La tua capacità di corazzarti contro i “no” assieme alla resilienza (capacità di reagire davanti agli eventi negativi) sono due delle capacità fondamentali da sviluppare quando cerchi lavoro.
Purtroppo anche affrontare i colloqui di lavoro richiede esperienza e lo sviluppo di determinate competenze, capacità e know-how (sapere come fare) quindi ti capiterà di ricevere numerosi messaggi di rifiuto, senza sapere bene perché le imprese ti hanno scartato.
Quando si viene rifiutati più e più volte, è normale per un candidato sentirsi pervaso da un forte senso di squalifica che può demoralizzare, ma non devi demordere e continuare a proporti, ragionando però su quello che stai facendo.
Se mandi 10 CV e nessuno ti vuole conoscere può essere un caso, se ne mandi 100 ed ottieni solo “NO” devi iniziare a riflettere su eventuali errori del metodo con cui ti proponi e porti delle serie domande sulla tua reale compatibilità con il lavoro che vuoi fare.

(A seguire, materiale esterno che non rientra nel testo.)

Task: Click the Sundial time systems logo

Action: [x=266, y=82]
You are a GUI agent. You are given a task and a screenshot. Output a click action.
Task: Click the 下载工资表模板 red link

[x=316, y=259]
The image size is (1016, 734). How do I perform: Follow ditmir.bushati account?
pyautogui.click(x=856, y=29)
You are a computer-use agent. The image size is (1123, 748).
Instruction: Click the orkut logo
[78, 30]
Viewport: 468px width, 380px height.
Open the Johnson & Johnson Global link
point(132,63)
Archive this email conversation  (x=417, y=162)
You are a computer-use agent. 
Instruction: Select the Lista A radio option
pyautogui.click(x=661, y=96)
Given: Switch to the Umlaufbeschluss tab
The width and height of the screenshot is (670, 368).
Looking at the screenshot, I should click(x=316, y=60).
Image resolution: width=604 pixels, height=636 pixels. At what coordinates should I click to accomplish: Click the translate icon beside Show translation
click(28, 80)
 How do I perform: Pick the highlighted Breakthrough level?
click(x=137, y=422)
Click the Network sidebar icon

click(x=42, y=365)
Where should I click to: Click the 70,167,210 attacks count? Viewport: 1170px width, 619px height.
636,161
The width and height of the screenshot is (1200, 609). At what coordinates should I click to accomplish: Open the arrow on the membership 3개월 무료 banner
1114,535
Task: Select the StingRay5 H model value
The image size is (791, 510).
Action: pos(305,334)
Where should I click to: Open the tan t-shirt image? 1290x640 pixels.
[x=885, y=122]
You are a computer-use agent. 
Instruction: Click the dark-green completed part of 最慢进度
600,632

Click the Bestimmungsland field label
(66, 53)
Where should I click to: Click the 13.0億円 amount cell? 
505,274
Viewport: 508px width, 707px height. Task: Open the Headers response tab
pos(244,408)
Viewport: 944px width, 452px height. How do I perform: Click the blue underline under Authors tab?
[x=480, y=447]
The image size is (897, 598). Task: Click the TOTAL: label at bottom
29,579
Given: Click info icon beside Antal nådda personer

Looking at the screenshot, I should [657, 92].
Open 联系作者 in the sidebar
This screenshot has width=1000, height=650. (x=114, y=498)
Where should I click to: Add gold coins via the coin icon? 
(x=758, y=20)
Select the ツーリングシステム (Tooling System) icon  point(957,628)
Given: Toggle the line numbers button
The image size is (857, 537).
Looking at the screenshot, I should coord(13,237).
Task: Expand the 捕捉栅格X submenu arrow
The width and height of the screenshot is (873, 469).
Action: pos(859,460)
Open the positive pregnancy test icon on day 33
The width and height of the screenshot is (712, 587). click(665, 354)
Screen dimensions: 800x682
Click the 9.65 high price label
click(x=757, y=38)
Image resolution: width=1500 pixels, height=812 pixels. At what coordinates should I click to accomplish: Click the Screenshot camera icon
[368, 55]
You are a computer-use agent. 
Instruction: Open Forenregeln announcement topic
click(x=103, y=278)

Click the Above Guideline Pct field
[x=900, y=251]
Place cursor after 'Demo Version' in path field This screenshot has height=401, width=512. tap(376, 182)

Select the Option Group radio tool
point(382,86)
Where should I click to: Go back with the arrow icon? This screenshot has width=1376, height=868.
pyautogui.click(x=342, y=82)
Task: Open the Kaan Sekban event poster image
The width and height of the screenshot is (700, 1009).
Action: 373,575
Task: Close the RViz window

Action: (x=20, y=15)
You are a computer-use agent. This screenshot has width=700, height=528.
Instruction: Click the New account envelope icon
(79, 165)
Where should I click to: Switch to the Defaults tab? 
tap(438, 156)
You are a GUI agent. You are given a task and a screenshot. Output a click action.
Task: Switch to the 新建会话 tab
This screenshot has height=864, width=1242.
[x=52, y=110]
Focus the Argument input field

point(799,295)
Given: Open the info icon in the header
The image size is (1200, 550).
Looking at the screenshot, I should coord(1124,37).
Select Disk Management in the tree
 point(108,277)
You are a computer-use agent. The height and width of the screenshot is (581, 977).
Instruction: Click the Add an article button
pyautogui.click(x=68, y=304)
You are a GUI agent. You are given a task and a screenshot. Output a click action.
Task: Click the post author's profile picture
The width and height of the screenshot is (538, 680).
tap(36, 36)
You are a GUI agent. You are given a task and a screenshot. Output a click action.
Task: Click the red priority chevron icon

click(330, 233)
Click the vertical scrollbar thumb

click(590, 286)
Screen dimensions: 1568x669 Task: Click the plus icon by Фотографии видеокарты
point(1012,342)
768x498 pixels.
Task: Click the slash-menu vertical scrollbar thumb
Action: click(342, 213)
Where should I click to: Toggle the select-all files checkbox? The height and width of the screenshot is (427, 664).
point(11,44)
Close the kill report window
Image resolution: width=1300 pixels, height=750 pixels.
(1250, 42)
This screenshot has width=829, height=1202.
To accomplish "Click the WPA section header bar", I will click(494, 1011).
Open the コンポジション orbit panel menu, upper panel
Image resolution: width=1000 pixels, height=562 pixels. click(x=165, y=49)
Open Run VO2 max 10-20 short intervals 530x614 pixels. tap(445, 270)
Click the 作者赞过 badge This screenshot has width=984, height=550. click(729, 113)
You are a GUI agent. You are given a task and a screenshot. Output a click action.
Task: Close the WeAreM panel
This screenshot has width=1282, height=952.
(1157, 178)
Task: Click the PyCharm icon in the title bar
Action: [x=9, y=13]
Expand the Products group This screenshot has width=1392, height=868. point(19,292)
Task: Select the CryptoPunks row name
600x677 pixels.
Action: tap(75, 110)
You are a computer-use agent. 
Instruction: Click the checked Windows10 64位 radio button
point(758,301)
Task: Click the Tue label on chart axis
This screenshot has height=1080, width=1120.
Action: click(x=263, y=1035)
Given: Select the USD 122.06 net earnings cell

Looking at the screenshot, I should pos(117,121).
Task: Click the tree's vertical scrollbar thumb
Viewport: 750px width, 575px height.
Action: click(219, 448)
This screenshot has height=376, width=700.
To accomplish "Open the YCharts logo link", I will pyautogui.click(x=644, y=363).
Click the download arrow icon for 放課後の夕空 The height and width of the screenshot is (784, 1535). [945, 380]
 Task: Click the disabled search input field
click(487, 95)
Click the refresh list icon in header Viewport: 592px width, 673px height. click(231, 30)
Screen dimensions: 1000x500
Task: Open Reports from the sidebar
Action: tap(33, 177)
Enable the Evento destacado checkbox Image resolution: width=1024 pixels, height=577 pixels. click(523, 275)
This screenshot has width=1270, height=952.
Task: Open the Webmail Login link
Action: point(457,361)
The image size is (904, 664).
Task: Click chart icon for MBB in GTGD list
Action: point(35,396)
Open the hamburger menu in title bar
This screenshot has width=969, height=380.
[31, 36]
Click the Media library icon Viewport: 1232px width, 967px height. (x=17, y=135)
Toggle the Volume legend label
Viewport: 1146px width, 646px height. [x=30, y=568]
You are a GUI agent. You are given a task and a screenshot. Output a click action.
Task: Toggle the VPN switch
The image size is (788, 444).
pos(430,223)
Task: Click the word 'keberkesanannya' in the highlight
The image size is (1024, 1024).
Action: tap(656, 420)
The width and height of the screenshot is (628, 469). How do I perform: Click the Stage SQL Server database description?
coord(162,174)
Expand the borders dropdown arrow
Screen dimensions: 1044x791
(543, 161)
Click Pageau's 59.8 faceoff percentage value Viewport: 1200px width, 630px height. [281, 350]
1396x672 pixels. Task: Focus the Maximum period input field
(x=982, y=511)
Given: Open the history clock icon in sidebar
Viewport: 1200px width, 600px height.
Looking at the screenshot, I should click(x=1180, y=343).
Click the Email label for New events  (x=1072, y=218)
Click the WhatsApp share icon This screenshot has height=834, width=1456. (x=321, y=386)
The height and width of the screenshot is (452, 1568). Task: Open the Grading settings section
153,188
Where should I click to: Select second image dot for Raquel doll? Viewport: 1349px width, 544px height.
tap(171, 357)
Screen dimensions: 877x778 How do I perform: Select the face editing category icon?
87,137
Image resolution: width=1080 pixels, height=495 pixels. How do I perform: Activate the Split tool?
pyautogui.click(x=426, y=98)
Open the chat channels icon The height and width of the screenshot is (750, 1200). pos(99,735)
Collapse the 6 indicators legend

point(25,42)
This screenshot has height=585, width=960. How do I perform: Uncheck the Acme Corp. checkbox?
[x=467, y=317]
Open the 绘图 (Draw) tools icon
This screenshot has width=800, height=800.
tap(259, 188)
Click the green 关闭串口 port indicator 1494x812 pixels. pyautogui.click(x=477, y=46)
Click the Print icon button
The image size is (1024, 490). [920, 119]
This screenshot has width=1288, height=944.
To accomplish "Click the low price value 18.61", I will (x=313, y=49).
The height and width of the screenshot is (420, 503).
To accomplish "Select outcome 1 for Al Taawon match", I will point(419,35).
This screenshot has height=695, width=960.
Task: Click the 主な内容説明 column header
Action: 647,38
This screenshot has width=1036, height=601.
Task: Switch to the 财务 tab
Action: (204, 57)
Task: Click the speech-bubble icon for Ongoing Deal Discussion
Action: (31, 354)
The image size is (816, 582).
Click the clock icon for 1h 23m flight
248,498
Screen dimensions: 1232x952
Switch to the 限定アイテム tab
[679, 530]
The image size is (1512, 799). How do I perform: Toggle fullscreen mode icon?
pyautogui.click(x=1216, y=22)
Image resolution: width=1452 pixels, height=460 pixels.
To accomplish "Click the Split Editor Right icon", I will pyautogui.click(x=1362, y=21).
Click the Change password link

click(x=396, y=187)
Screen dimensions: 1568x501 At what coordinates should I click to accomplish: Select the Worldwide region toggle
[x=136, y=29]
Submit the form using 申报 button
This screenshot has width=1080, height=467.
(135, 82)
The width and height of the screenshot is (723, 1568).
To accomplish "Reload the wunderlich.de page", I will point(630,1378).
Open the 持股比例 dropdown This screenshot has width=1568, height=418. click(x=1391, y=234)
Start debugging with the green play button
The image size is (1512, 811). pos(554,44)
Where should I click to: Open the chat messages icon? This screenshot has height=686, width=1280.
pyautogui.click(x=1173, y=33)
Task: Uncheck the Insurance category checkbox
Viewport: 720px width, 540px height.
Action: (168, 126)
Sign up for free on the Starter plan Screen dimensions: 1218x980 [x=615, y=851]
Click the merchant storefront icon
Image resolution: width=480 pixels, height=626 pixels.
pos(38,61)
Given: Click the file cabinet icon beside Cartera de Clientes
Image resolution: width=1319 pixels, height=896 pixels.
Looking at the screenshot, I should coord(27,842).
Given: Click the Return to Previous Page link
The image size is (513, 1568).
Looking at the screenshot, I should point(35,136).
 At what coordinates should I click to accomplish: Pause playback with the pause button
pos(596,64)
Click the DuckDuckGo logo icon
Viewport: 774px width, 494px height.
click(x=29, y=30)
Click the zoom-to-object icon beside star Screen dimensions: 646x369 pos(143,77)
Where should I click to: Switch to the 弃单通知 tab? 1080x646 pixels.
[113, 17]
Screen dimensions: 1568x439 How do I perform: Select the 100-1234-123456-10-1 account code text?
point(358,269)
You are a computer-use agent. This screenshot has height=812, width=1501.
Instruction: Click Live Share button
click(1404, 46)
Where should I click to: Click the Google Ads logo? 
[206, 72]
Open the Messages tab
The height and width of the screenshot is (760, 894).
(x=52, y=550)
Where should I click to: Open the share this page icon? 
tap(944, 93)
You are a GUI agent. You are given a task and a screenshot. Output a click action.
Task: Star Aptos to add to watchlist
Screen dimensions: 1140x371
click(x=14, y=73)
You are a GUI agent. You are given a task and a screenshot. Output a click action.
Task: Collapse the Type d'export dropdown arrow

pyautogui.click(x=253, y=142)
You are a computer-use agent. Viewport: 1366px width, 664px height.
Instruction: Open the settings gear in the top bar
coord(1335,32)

Allo stesso modo se arrivi alle interviste ma te le “bruci” e non le superi mai.
So che è difficile imparare in un contesto dove i feedback strutturati sono rari ma i segnali ci sono ed è la strada maestra per trovare lavoro anche nell’Italia di oggi.
il feedback
Il feedback è un “segnale di ritorno” che aiuta chi comunica ad accertarsi che il proprio interlocutore abbia ben compreso il messaggio che l’emittente gli ha inviato. Nelle sue forme più strutturate, il feedback è uno strumento di crescita perché aiuta chi lo riceve a capire cosa sta facendo bene o male e come migliorarsi di conseguenza e deve essere basato su fatti, azioni, risultati, contesto (inclusa una finestra temporale) e mai sulla persona in sé.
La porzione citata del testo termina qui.